- **What is being asked**:
Write out all of the data exactly as it appears.

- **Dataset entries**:
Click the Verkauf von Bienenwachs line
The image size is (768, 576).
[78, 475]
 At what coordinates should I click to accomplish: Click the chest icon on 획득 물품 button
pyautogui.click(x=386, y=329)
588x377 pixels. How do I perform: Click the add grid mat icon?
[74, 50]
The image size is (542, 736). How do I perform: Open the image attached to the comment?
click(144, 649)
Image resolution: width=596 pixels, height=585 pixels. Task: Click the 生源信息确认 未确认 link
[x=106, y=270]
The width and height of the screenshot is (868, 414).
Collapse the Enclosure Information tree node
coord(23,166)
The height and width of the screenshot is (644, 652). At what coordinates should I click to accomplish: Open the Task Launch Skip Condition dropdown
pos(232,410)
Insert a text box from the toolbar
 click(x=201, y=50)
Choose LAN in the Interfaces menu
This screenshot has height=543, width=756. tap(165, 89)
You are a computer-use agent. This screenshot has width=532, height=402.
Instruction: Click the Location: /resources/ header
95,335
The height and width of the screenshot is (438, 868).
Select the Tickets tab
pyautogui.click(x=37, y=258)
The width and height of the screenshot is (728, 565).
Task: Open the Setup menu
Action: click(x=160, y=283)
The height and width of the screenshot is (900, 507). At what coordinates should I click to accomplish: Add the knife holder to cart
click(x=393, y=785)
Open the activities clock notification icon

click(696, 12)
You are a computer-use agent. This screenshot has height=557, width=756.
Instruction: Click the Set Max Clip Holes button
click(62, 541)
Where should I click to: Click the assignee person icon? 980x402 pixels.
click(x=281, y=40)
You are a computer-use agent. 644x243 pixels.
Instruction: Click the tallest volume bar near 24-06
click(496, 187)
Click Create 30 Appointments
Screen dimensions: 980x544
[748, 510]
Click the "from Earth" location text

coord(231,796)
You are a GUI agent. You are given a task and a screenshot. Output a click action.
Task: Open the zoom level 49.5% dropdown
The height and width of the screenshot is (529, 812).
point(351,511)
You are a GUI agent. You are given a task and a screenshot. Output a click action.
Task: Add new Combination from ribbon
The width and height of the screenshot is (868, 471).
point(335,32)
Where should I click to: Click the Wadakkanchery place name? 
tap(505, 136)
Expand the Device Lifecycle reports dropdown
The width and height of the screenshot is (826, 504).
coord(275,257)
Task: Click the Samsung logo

- **Exercise solution**:
Click the Verkauf von Bienenwachs line
The image size is (768, 576).
[78, 475]
 At what coordinates should I click to accomplish: Click the chest icon on 획득 물품 button
pyautogui.click(x=386, y=329)
588x377 pixels. How do I perform: Click the add grid mat icon?
[74, 50]
The image size is (542, 736). How do I perform: Open the image attached to the comment?
click(144, 649)
Image resolution: width=596 pixels, height=585 pixels. Task: Click the 生源信息确认 未确认 link
[x=106, y=270]
The width and height of the screenshot is (868, 414).
Collapse the Enclosure Information tree node
coord(23,166)
The height and width of the screenshot is (644, 652). At what coordinates should I click to accomplish: Open the Task Launch Skip Condition dropdown
pos(232,410)
Insert a text box from the toolbar
 click(x=201, y=50)
Choose LAN in the Interfaces menu
This screenshot has height=543, width=756. tap(165, 89)
You are a computer-use agent. This screenshot has width=532, height=402.
Instruction: Click the Location: /resources/ header
95,335
The height and width of the screenshot is (438, 868).
Select the Tickets tab
pyautogui.click(x=37, y=258)
The width and height of the screenshot is (728, 565).
Task: Open the Setup menu
Action: click(x=160, y=283)
The height and width of the screenshot is (900, 507). At what coordinates should I click to accomplish: Add the knife holder to cart
click(x=393, y=785)
Open the activities clock notification icon

click(696, 12)
You are a computer-use agent. This screenshot has height=557, width=756.
Instruction: Click the Set Max Clip Holes button
click(62, 541)
Where should I click to: Click the assignee person icon? 980x402 pixels.
click(x=281, y=40)
You are a computer-use agent. 644x243 pixels.
Instruction: Click the tallest volume bar near 24-06
click(496, 187)
Click Create 30 Appointments
Screen dimensions: 980x544
[748, 510]
Click the "from Earth" location text

coord(231,796)
You are a GUI agent. You are given a task and a screenshot. Output a click action.
Task: Open the zoom level 49.5% dropdown
The height and width of the screenshot is (529, 812).
point(351,511)
You are a GUI agent. You are given a task and a screenshot. Output a click action.
Task: Add new Combination from ribbon
The width and height of the screenshot is (868, 471).
point(335,32)
Where should I click to: Click the Wadakkanchery place name? 
tap(505, 136)
Expand the Device Lifecycle reports dropdown
The width and height of the screenshot is (826, 504).
coord(275,257)
Task: Click the Samsung logo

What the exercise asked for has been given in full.